START Record excerpts

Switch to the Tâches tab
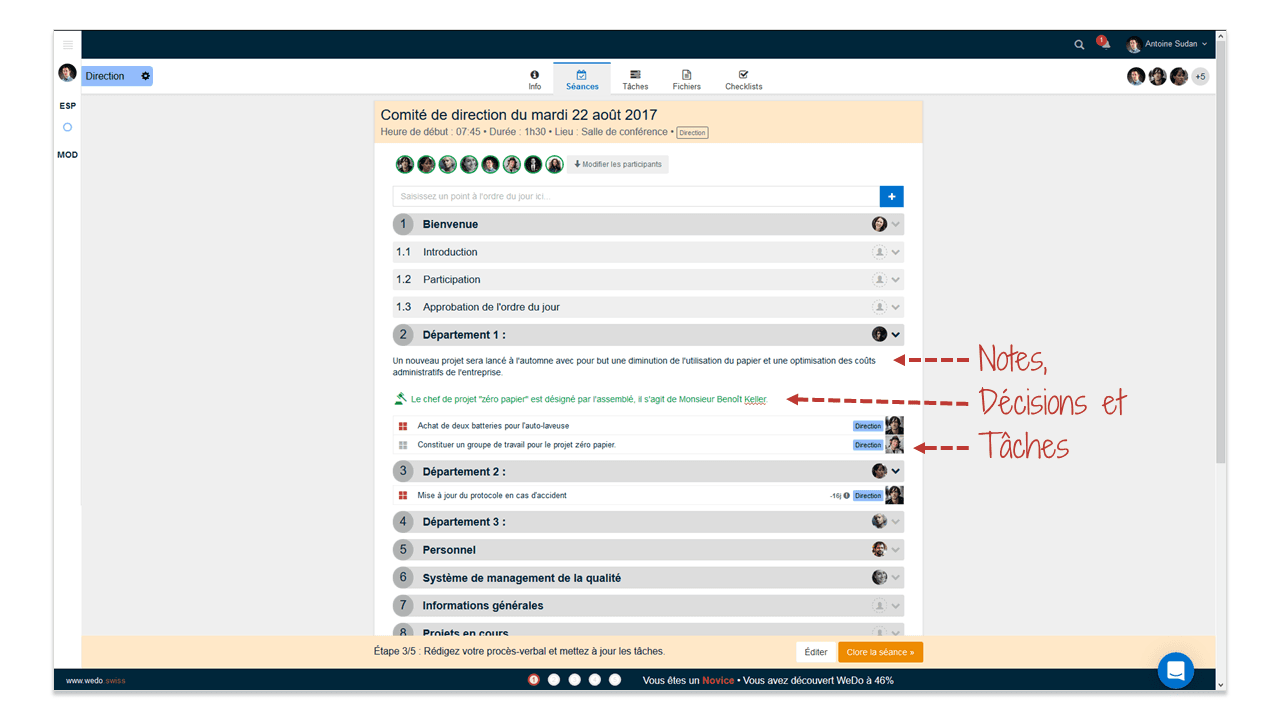 point(635,80)
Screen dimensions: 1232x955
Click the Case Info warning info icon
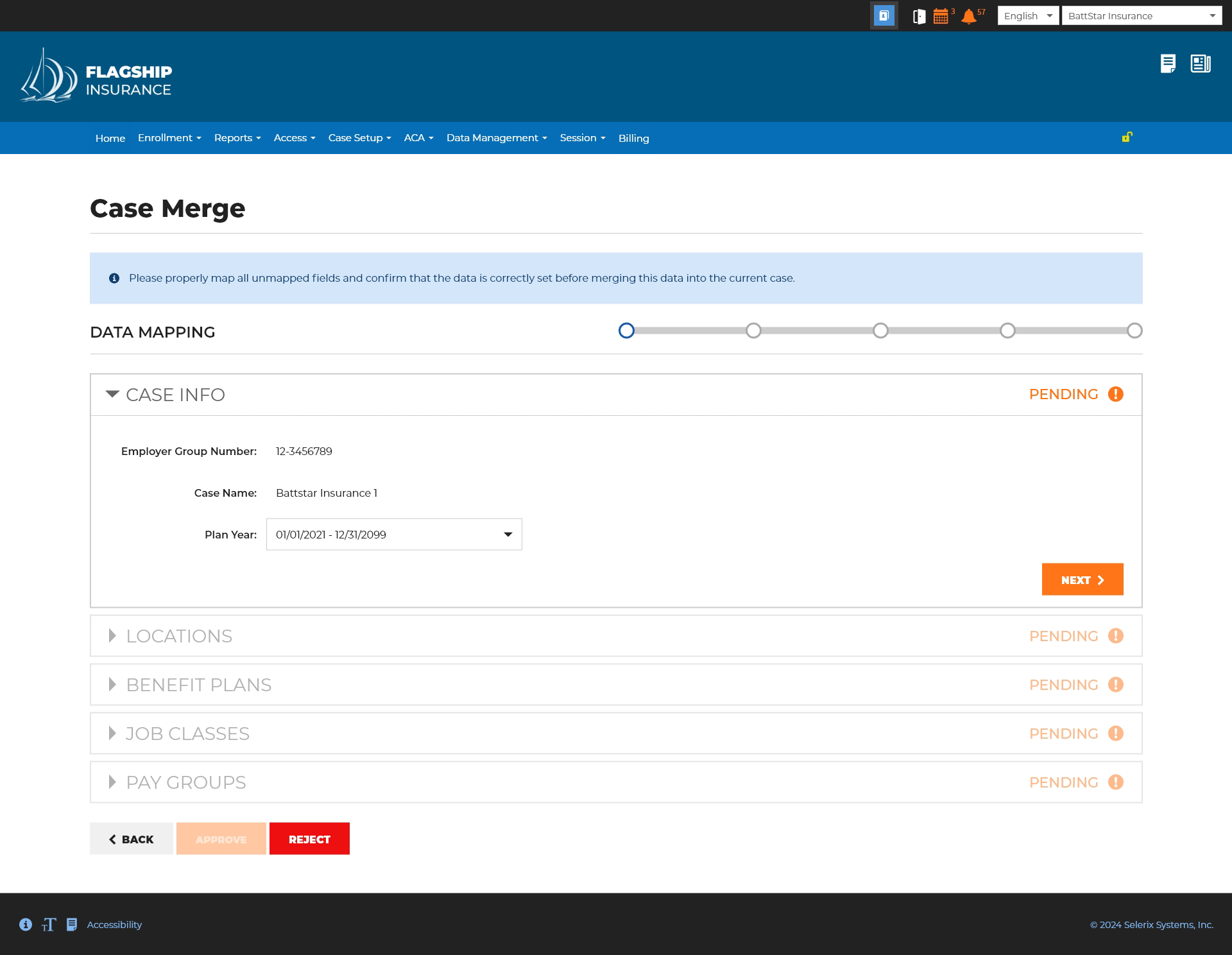[1116, 394]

END Record excerpts

What is needed — Pictures are not part of the copy. Return every record exactly.

Output of the task —
Switch to the Tâches tab
 point(635,80)
Screen dimensions: 1232x955
Click the Case Info warning info icon
[1116, 394]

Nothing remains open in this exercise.